• [THE TASK]:
Please take the records that follow and repeat exactly the lines starting with the line with "Newsletter (142, 2481)" and going on through the line with "Mentions Légales (134, 2552)".

• [DATASET EXTRACT]:
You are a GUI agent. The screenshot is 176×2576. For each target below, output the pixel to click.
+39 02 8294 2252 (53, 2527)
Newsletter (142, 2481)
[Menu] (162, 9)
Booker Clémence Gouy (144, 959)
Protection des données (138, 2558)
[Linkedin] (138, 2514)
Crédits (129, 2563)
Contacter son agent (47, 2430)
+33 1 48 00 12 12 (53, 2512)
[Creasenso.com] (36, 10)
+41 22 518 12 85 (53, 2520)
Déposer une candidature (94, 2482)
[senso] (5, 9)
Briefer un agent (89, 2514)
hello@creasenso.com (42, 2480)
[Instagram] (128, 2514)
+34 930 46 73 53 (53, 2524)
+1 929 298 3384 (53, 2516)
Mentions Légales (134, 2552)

--

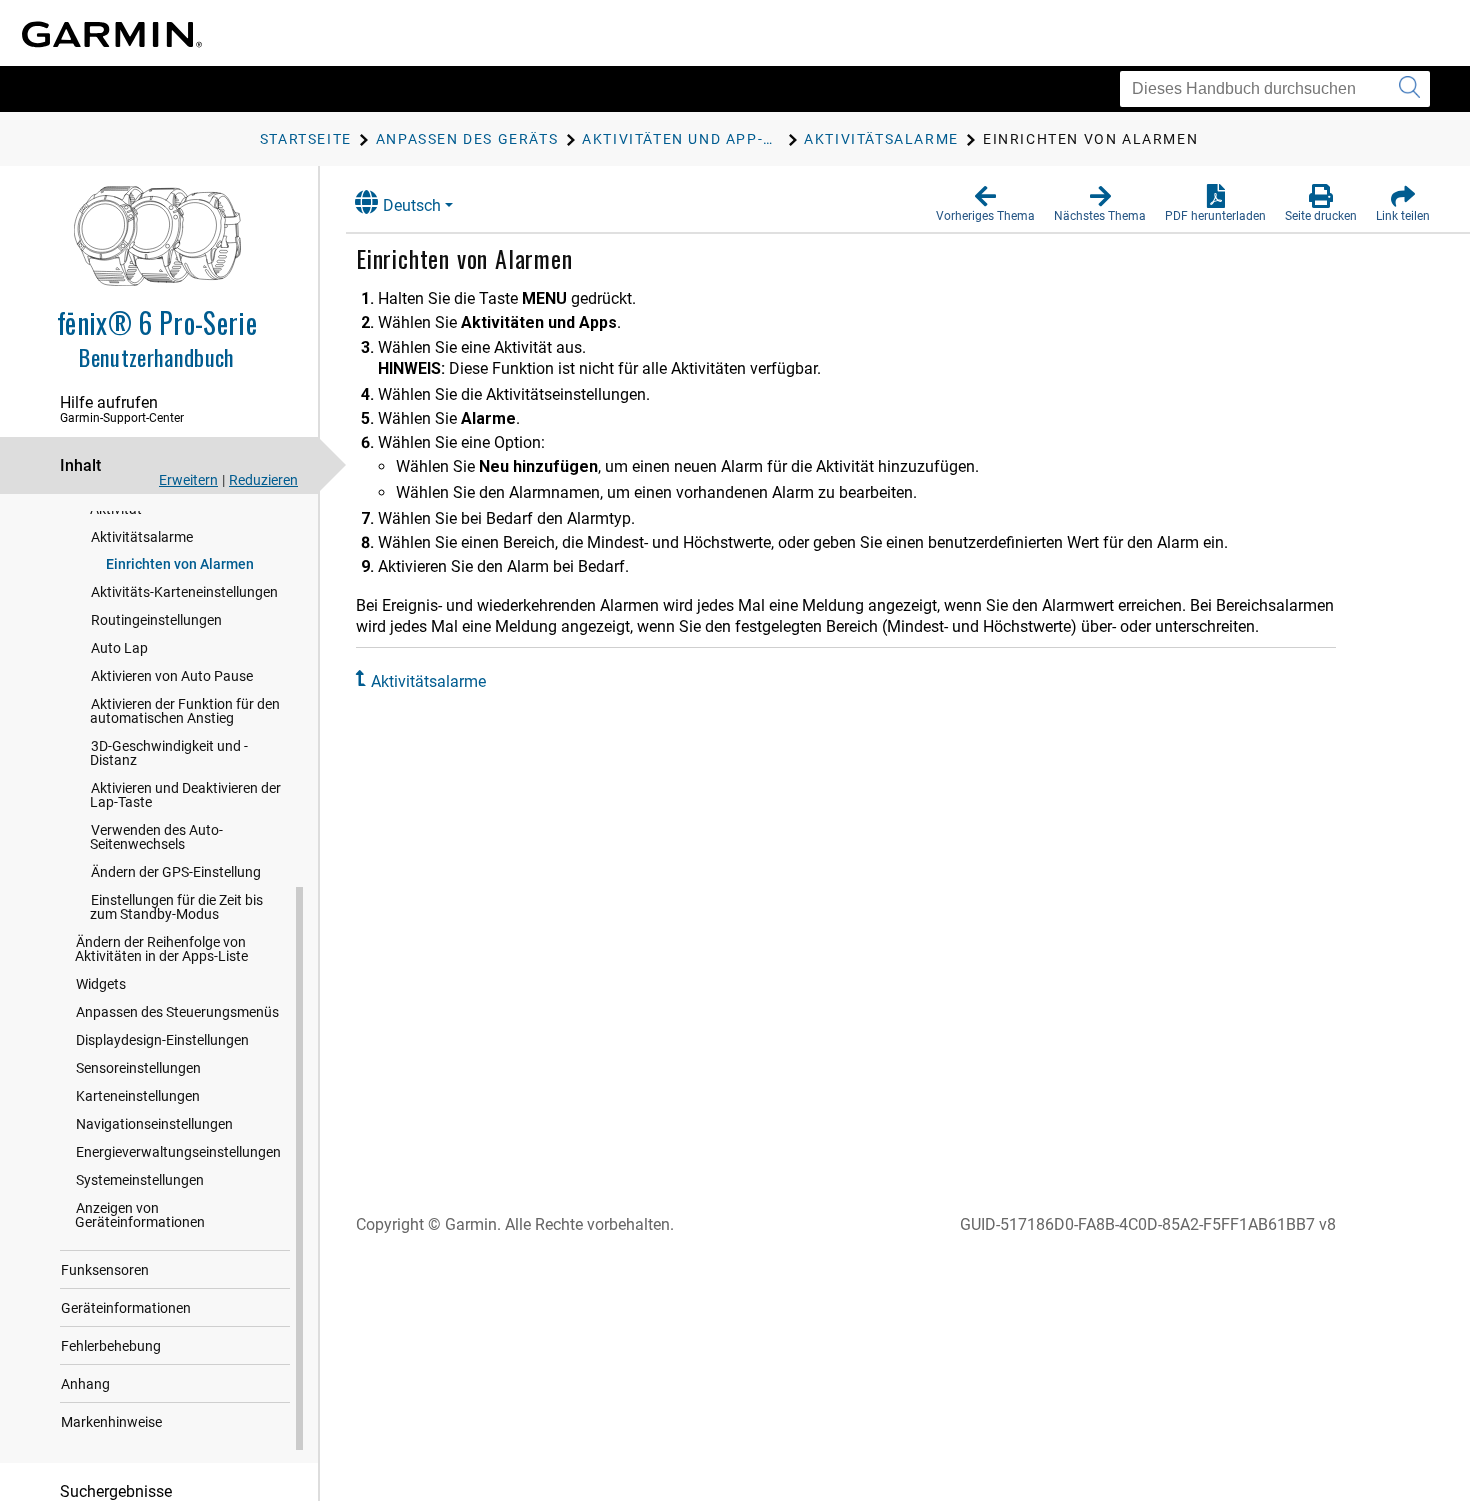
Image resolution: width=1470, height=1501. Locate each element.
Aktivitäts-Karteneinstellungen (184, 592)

==

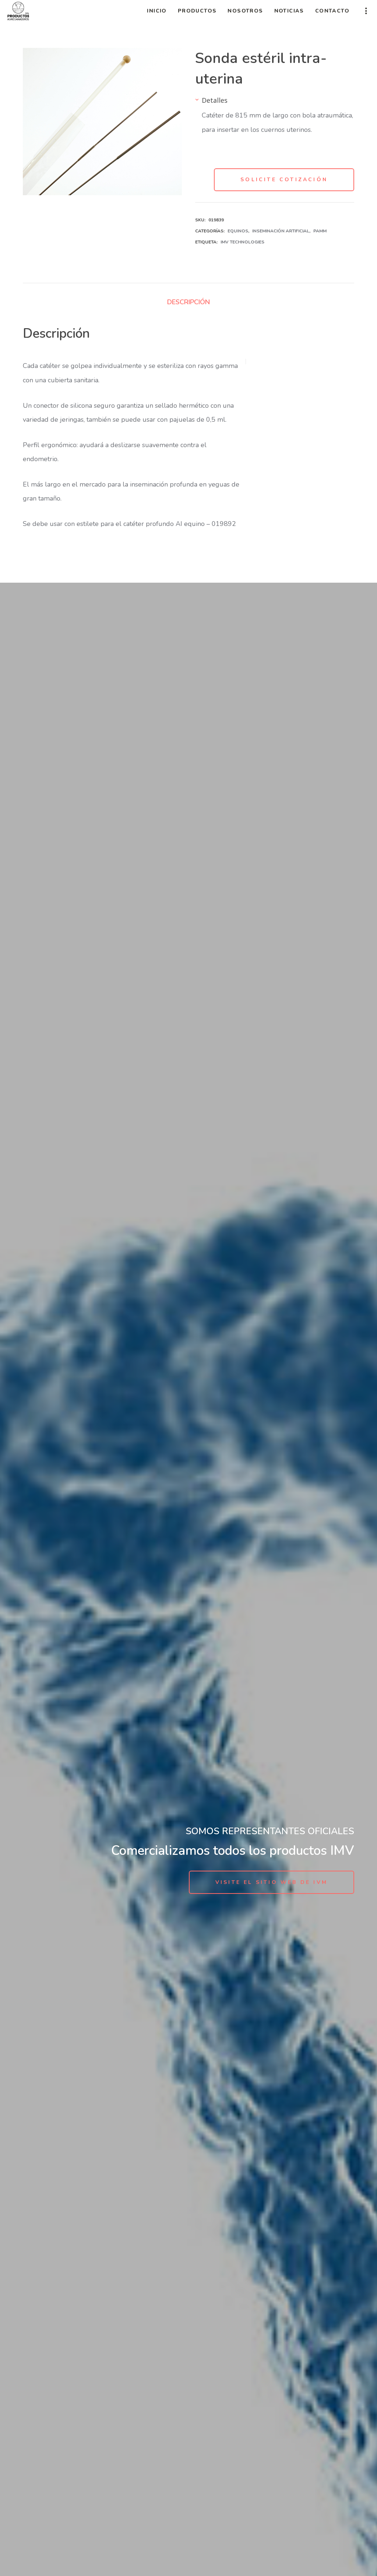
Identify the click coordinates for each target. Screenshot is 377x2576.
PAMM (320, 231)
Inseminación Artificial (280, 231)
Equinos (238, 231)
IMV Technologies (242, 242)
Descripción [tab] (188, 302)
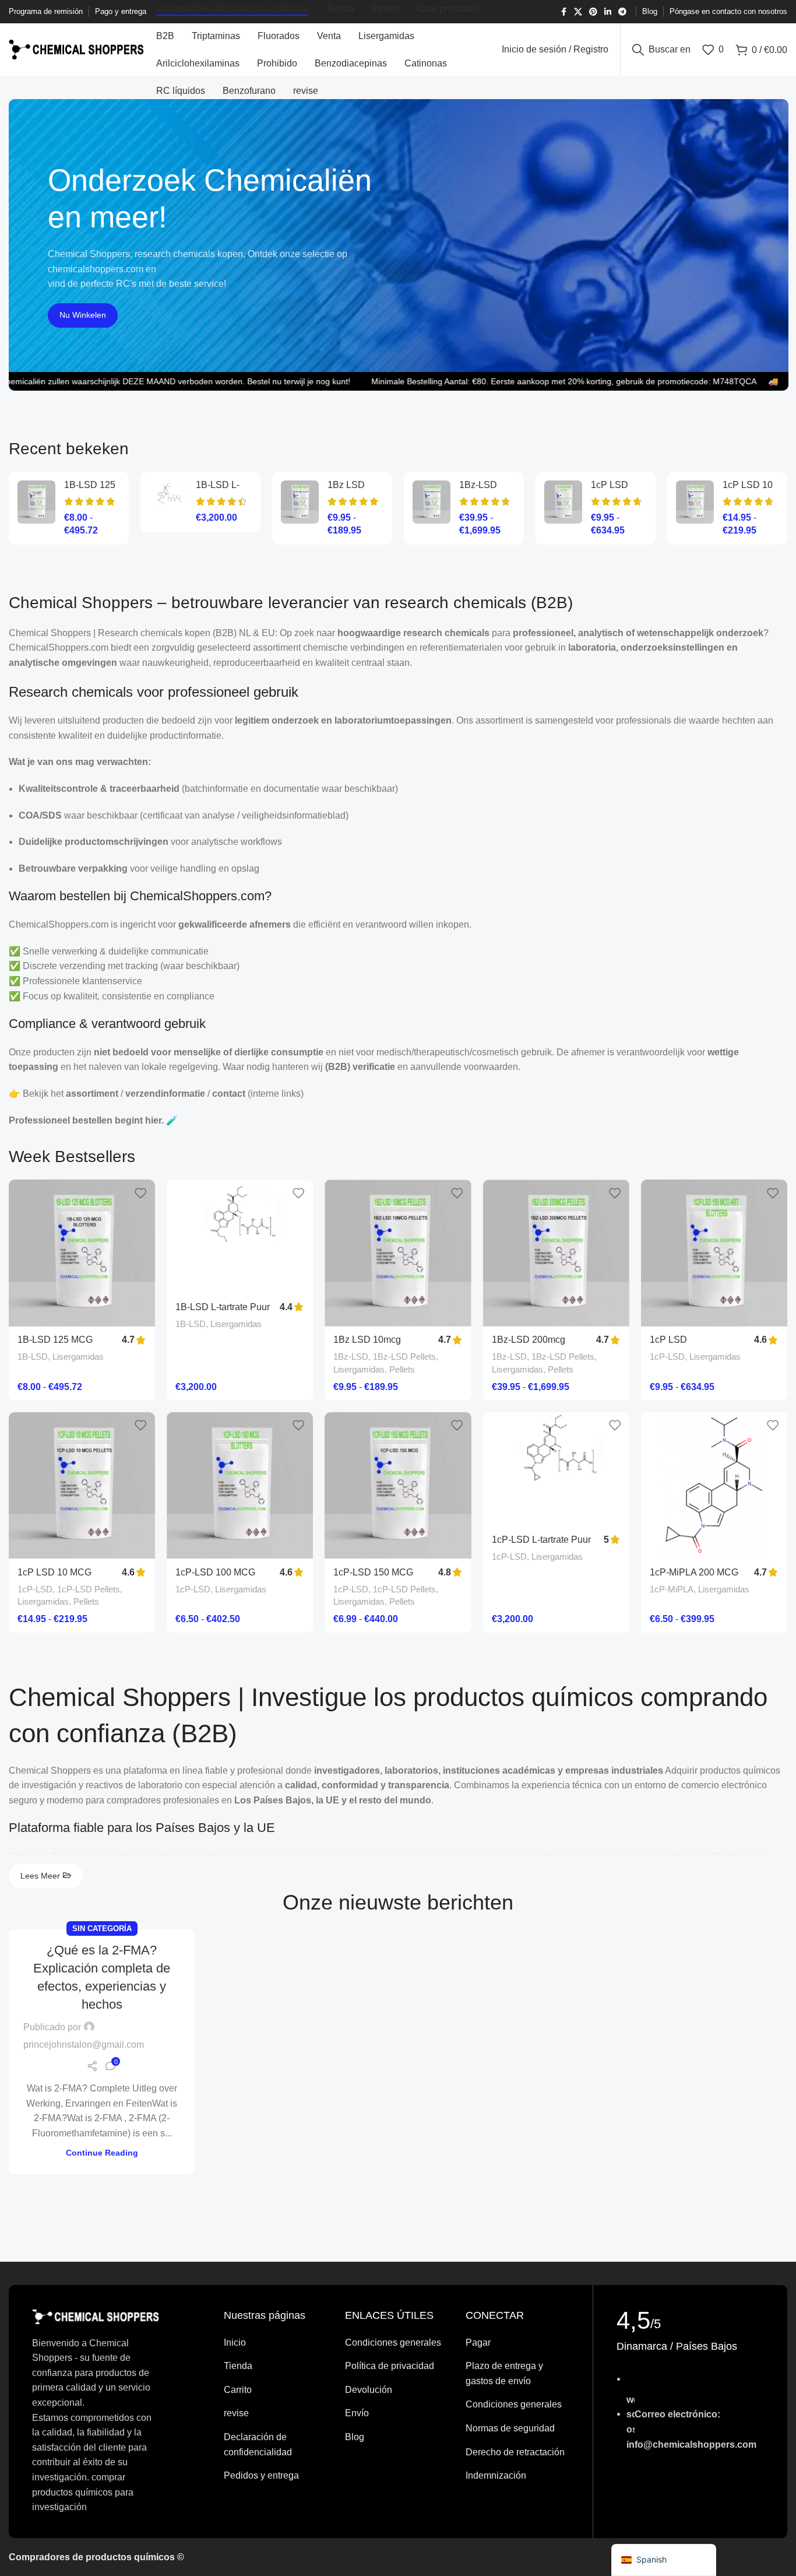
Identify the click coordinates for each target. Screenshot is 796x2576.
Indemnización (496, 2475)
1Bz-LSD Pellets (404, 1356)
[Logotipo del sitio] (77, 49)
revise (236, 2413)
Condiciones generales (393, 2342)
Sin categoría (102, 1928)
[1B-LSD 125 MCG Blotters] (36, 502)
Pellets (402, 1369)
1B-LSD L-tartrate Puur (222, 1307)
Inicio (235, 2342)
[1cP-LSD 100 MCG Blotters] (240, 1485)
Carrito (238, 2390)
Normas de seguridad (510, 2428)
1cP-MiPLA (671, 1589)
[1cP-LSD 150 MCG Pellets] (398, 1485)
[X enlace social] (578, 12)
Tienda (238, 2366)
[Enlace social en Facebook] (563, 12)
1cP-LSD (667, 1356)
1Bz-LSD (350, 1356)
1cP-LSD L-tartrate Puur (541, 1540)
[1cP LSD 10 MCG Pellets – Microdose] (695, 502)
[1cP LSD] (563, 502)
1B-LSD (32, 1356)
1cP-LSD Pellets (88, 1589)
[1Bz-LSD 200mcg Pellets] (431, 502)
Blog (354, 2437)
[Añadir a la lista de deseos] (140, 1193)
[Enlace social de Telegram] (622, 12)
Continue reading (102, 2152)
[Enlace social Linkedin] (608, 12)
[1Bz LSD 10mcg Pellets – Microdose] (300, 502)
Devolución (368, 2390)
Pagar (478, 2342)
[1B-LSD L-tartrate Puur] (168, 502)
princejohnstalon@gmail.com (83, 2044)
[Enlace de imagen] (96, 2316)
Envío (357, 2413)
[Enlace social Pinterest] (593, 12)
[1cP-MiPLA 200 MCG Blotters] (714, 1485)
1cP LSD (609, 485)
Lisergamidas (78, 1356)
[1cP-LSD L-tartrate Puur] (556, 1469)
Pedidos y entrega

• [THE COMPLETED TASK]:
Newsletter (142, 2481)
[Menu] (162, 9)
Booker Clémence Gouy (144, 959)
Protection des données (138, 2558)
[Linkedin] (138, 2514)
Crédits (129, 2563)
Contacter son agent (47, 2430)
+33 1 48 00 12 12 (53, 2512)
[Creasenso.com] (36, 10)
+41 22 518 12 85 (53, 2520)
Déposer une candidature (94, 2482)
[senso] (5, 9)
Briefer un agent (89, 2514)
hello@creasenso.com (42, 2480)
[Instagram] (128, 2514)
+34 930 46 73 53 (53, 2524)
+1 929 298 3384 (53, 2516)
Mentions Légales (134, 2552)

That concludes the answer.